You need to create only the empty schema in DB, Delphix creates the schema objects (tables, procedures, etc)
Then you upload in Delphix UI: { Algorithms / your_algorithm / manage mappings } the mapping values > they get encrypted & saved in the table created by Delphix. The UI tells you how many unique values exist (duplicates get removed).
If you have 1 million unique values to mask we suggest to upload 10% more values in "manage mappings".
This e-mail may contain information that is privileged or confidential. If you are not the intended recipient, please delete the e-mail and any attachments and notify us immediately.
Original Message:
Sent: 8/23/2024 9:18:00 AM
From: Horacio Rosende
Subject: RE: Scaling Limits and Resource Allocation for Mapping Algorithm Jobs
Hi Tino.
This message is just to keep the conversation thread complete.
Following your advice, we created a database in our lab with its own schema. This schema contains a table, named "export", which has two fields (input and output). We then populated this table with 20 million records.
Subsequently, we created our own algorithm using the mapping framework with the external database connection. This process completed without any issues. However, when running the masking job, we received the following error message: algorithm output: Failed to map value. No free mappings are available
Additionally, we noticed that Delphix automatically created two additional tables named mapping_algorithm_metadata and mappings in the database.
We opened a support ticket. When it's solved, I'll report back to complete the thread
Thanks!
------------------------------
Horacio Rosende
Innovation Manager
Grupo Net S.A.
------------------------------
Original Message:
Sent: 08-22-2024 11:22:37 AM
From: Horacio Rosende
Subject: Scaling Limits and Resource Allocation for Mapping Algorithm Jobs
Hello Tino,
Excellent news! We'll try it right now.
The Mapping Algorithm file seems to have a record limit for the "index file." We were able to load a 2M record CSV file without any issues, but we received this message with a 20M record file. You can see the attached images.

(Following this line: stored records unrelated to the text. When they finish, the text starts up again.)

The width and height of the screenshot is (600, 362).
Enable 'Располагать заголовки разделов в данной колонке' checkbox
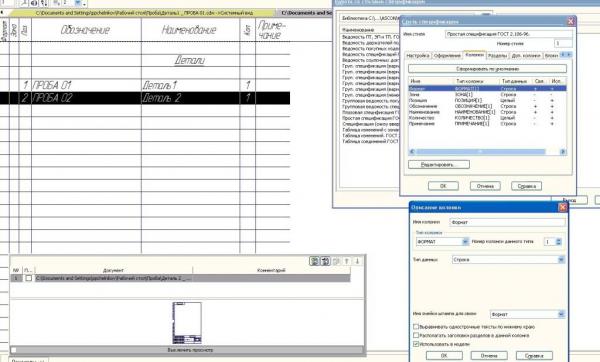416,335
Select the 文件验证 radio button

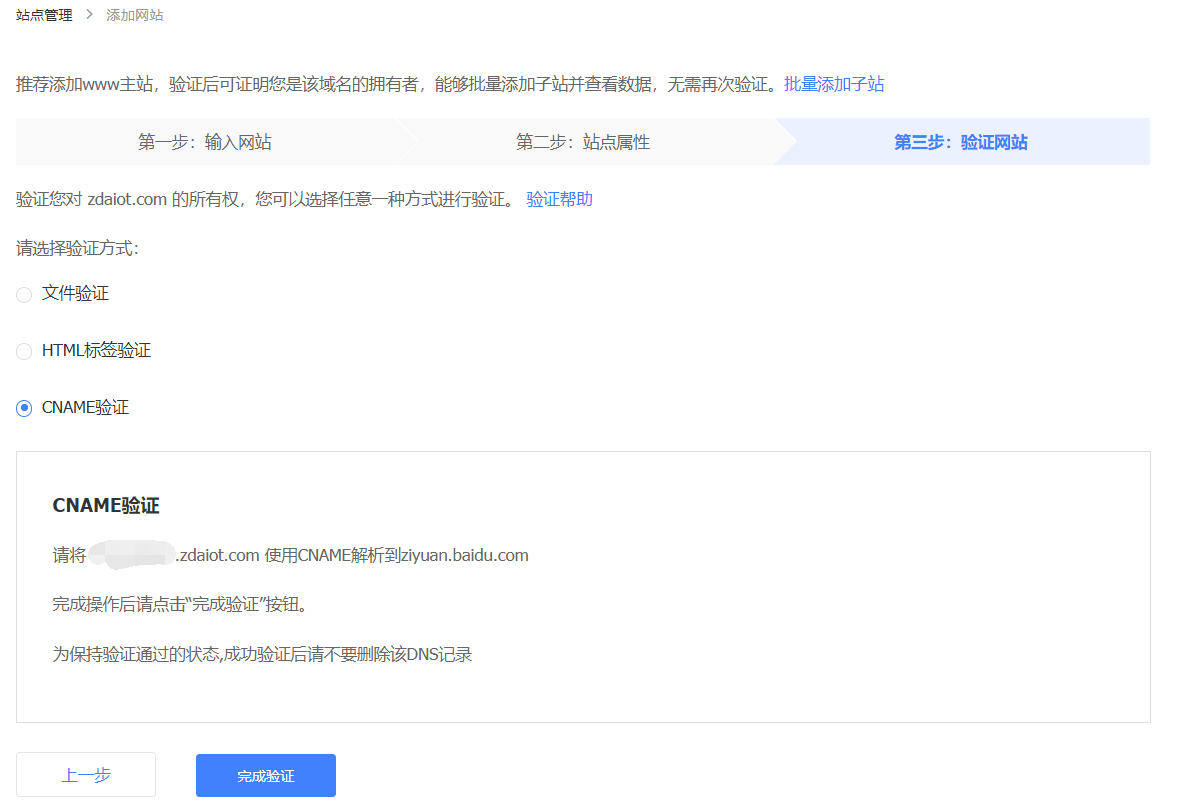(24, 294)
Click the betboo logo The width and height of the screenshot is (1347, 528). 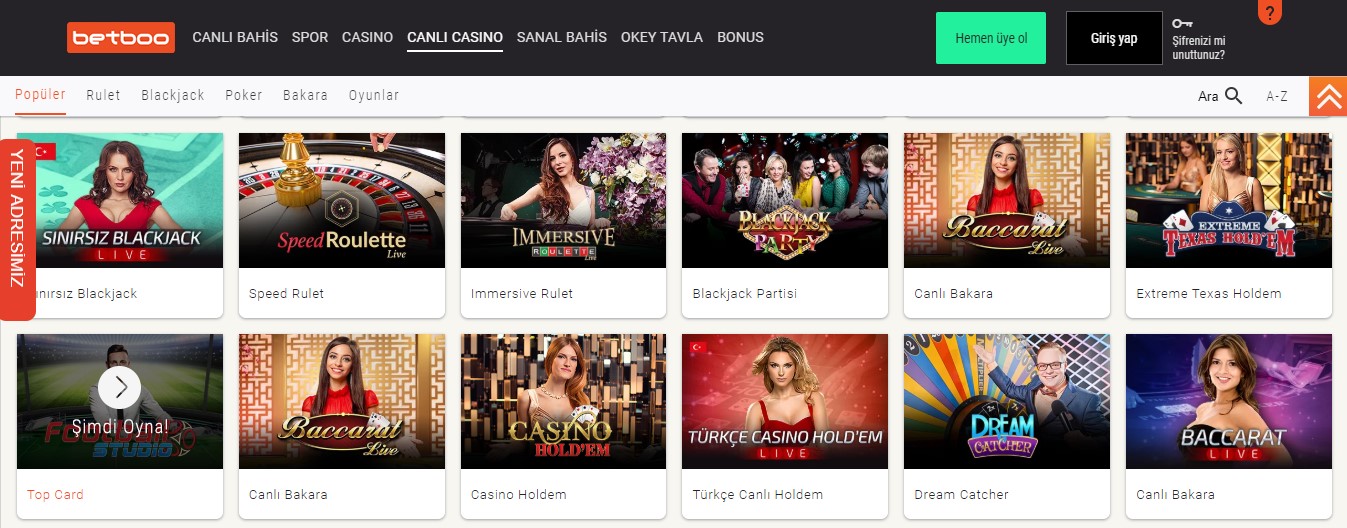tap(121, 37)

Should I open a support ticket to find out what the maximum record amount is? It would be nice if this max value were included in the algorithm documentation.
As soon as I have the time, we'll try this use case with a database connection with 20M records
Thanks again!
------------------------------
Horacio Rosende
Innovation Manager
Grupo Net S.A.
Original Message:
Sent: 08-22-2024 10:49:35 AM
From: Tino Pironti
Subject: Scaling Limits and Resource Allocation for Mapping Algorithm Jobs
CharacterMapping is deterministic, e.g. for a given knout value it gives you the same result on every execution. For your usecase I can't see any reason to use mapping instead CharacterMapping.
This e-mail may contain information that is privileged or confidential. If you are not the intended recipient, please delete the e-mail and any attachments and notify us immediately.
Original Message:
Sent: 8/21/2024 3:00:00 PM
From: Horacio Rosende
Subject: RE: Scaling Limits and Resource Allocation for Mapping Algorithm Jobs
Hi Tino,
Thanks for the advice regarding the external database. Customer IDs are completely different; it's not a unique value. We'll use only one mapping algorithm for all CSV files.
We also evaluated tokenizing this data field. As far as we understand, since the tokenization algorithm is based on AES-128 encryption in CBC-CTS mode, we should always get the same result with an initialization vector set to 0, and collisions should be very rare. However, the customer prefers masking over tokenized strings.
Thanks again!
------------------------------
Horacio Rosende
Innovation Manager
Grupo Net S.A.
Original Message:
Sent: 08-21-2024 01:06:38 AM
From: Tino Pironti
Subject: Scaling Limits and Resource Allocation for Mapping Algorithm Jobs
The mapping algorithm has no fixed limit for values. If you have only one mapping algorithm with 10 million records it should work fine. If you have multiple different mapping algorithms I would suggest to use the external DB option and use one dedicated schema per algorithm.
However > if you have a unique value to mask I would suggest to use dlpx-core:CM Alpha-Numeric for String column type columns and dlpx-core:CM Numeric for numeric column types > CharacterMapping (CM) preserves uniqueness.
------------------------------
Tino Pironti
Masking SME
Technical Manager
Delphix
Original Message:
Sent: 08-20-2024 11:23:14 AM
From: Horacio Rosende
Subject: Scaling Limits and Resource Allocation for Mapping Algorithm Jobs
Hello everyone,
We are assisting a client in using the Mapping algorithm for a masking job, where they need to mask customer IDs and always obtain the same result. The required file with the pairs would have approximately 10 million records. The client plans to execute 60 jobs with CSV files of approximately 10M records and about 150 data fields.
We would like to know:
- What is the maximum number of records that the mapping file can reach?
- What should be the correct amount of memory to allocate for each job?
Thank you very much in advance.
------------------------------
Horacio GrupoNet
Innovation Manager
Grupo Net S.A.
------------------------------